A comparative analysis of five textual similarity methods for automatic short answer grading

Imam Rangga Bakti; Handaru Jati; Nurkhamid Nurkhamid; Yola Permata  Bunda

doi:10.52465/joscex.v7i1.11

Authors

Imam Rangga Bakti Department of Informatics Engineering, Universitas Pasir Pengaraian, Indonesia Author
Handaru Jati Department of Electronics and Informatics Engineering Education, Universitas Negeri Yogyakarta, Indonesia Author
Nurkhamid Nurkhamid Department of Informatics Engineering Education, Universitas Negeri Yogyakarta, Indonesia Author
Yola Permata Bunda Department of Information System, Universitas Tjut Nyak Dhien, Indonesia Author

DOI:

https://doi.org/10.52465/joscex.v7i1.11

Keywords:

Text mining, ASAG, Comparison, Five methods, Textual similarity

Abstract

This study investigates the application of text mining techniques in Automatic Short Answer Grading (ASAG) by comparing five textual similarity methods: Cosine Similarity, Jaccard Similarity, Dice’s Coefficient, Overlap Coefficient, and Matching Coefficient.

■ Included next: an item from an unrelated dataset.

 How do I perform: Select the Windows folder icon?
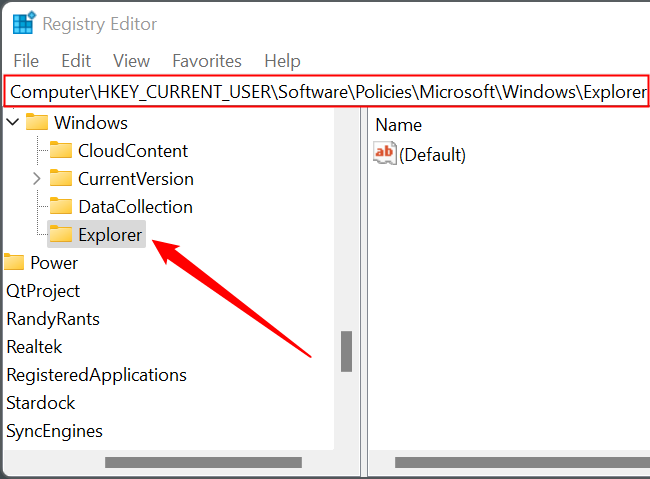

The dataset consists of five definition-based questions answered by 25 students in a Human–Computer Interaction course. The data were preprocessed using case folding, tokenization, stop word removal, and stemming. The results show that Cosine Similarity achieved the highest similarity score of 67.00%, followed by Overlap Coefficient (66.67%) and Dice’s Coefficient (63.16%), while Jaccard Similarity and Matching Coefficient produced lower scores of 46.15%. These findings indicate that vector-based similarity methods are more effective in handling variations in sentence structure and keyword usage compared to set-based approaches, particularly for definition-based short answers. This study provides a comparative evaluation of multiple lexical similarity methods within a unified experimental setting, offering practical insights for selecting appropriate techniques in ASAG applications.